Google Cloud exhibits 2.5x the network latency in comparison to AWS, Azure, Alibaba Cloud and 1.75x higher than IBM Cloud from Europe to regions in Mumbai, India and Chennai, India. Similarly, GCP users from Africa generally experience higher latency when connecting to its data center in India.

By tracing the network path of connections originating in Spain, England and South Africa, ThousandEyes found a strange cause: GCP backhauls traffic from Europe and Africa to the US before routing it onto India. In contrast, Azure does the logical thing and routes traffic through its European hubs directly to India.

Kurt 3

Other cloud network oddities

The report is full of juicy data that’s a mix of unsurprising confirmations and curious oddities. Some highlights include:

  • Traffic to China is significantly degraded by the Great Firewall with packet loss into China several times higher than that for other regions, regardless of cloud provider. In contrast, traffic within China, i.e. from one of the Alibaba regions to various monitoring locations, does not suffer this performance penalty. As expected, Alibaba has the lowest latency within China, about 30 to 40% better than Azure and AWS.
  • AWS Global Accelerator sometimes works in reverse. While connections from Korea were dramatically improved, those from San Francisco were only marginally so. Furthermore, AWS users hosting in India want to avoid it like the plague since Global Accelerator increased latency and jitter by 50 to 60 percent. ThousandEyes speculates the variability is due to different AWS peering relationships with ISPs around the world and whether they support GA or not.
  • Google Cloud has made changes to its packet handling that obscures the visibility of the path by modifying the packet TTL parameter in such a way as to prevent collecting metrics about traffic hops. Furthermore, the report notes that, “This behavior was not observed to be consistent across all GCP hosting regions.”
  • Traffic performance from major U.S. ISPs to the cloud providers is generally excellent, but latency-inducing oddities still exist. For example, traffic from Verizon sites on the West Coast to Google Cloud’s us-west2 region is routed to the Google backbone in New Jersey before making its way back across the country. The result is 3- to 10-times the latency of traffic from other ISPs.
  • Multi-cloud connectivity varies across providers and geographies. While the three largest vendors (AWS, Azure and GCP) have direct network peering between each other, IBM and AliCloud don’t peer with all of their competitors and must route over ISPs for many cloud-to-cloud connections.


My take

The five points I made about last year’s cloud networking report remain valid, however, I will restate the criticality of cloud users quantifying performance to their chosen providers since this year’s data reiterates how much network behavior can vary by ISP, the location of both users and cloud regions, a cloud vendor’s particular network topology and routing decisions and the local availability of network services such as AWS Global Accelerator. Indeed, as the data show, users don’t always get a benefit by purchasing an optional service like Global Accelerator or Direct Connect (or equivalent) given the peculiarities of their infrastructure and ISP choices.

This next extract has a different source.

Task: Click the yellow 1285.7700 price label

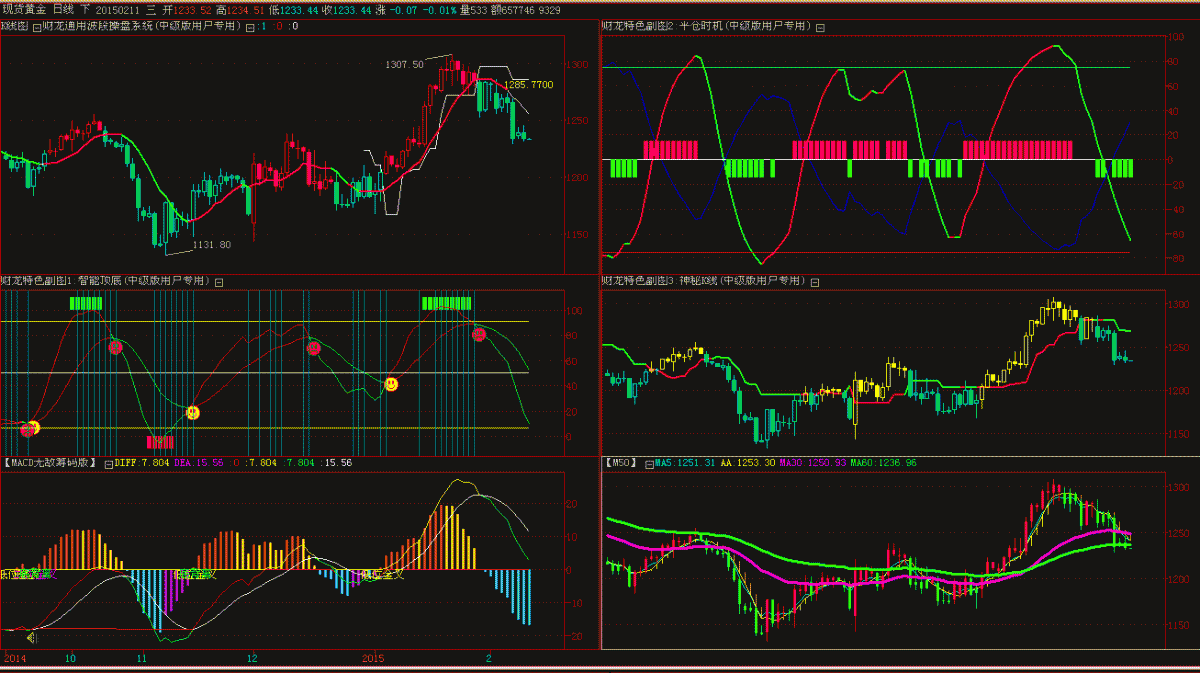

As the report demonstrates, tools such as ThousandEyes and its competitors can overwhelm users in data, but are overkill for those with simple needs. However, conventional network monitoring software when used with the right test plan can provide enough data to make intelligent choices about a cloud vendor, region selection and cloud network configuration.

Furthermore, cloud vendors see the need for better network management tools and several have introduced services to simplify the task. For example, Azure Network Watcher is a serviceable alternative for simple needs, while Google Cloud has just announced Network Intelligence Center with more advanced features such as network topology visualization, connectivity testing and a performance dashboard.

Cloud services seem like a utility, but the non-uniformity of today’s Internet and cloud implementations means that connecting to them is far more nuanced than plugging an appliance into an electrical outlet. Getting the most out of your cloud dollar requires understanding those networking nuances.